* [Work to complete] Using the data beneath this instruction, retype only the lines from the one that contains "Task: Open the schedule send option" down to the one that contains "1200x562 pixels.", both included, exactly as they appear.

* [Provided records]

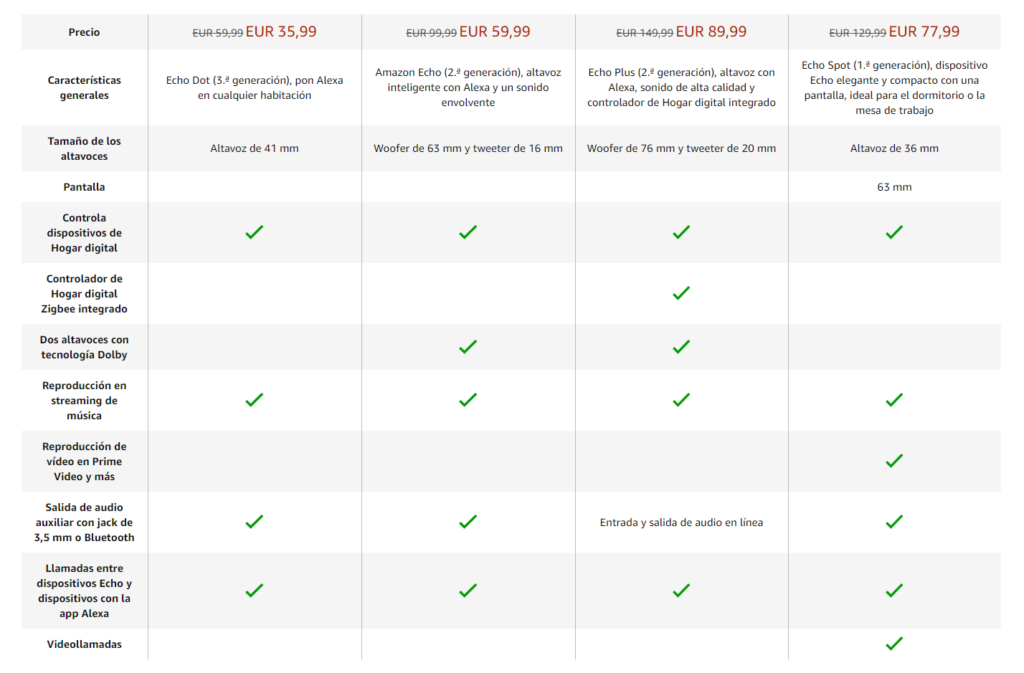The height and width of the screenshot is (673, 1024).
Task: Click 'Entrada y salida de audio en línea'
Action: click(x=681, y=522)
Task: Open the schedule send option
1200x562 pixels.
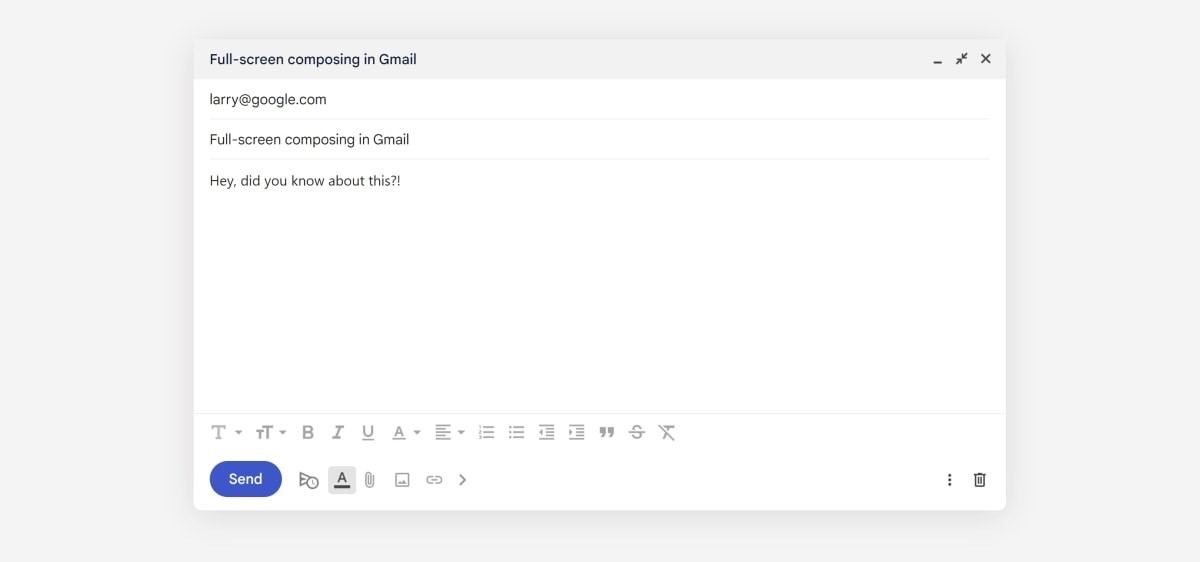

--

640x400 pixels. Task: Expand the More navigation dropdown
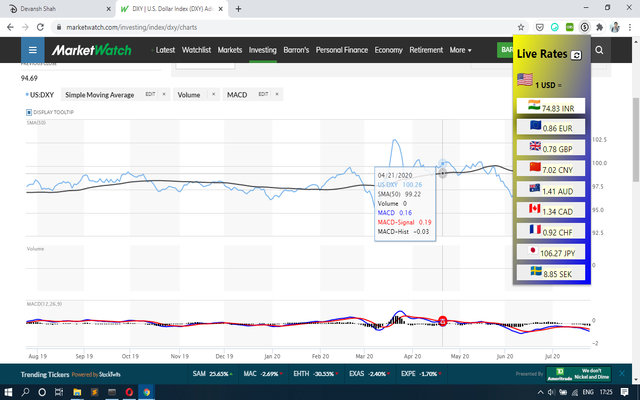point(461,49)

...

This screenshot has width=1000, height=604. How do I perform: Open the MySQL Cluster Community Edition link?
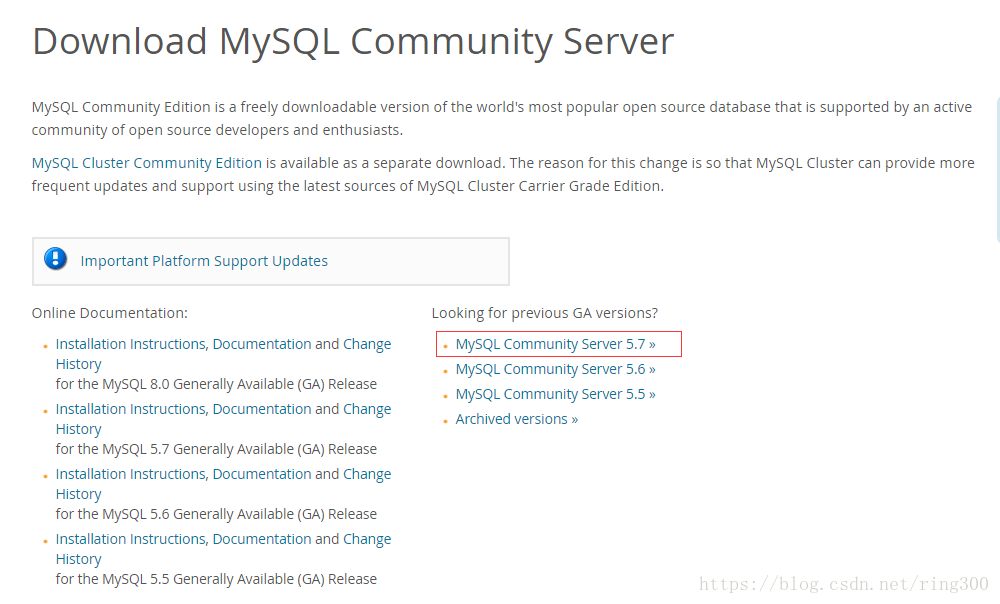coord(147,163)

* [Expected answer]
Task: Open the schedule send option
1200x562 pixels.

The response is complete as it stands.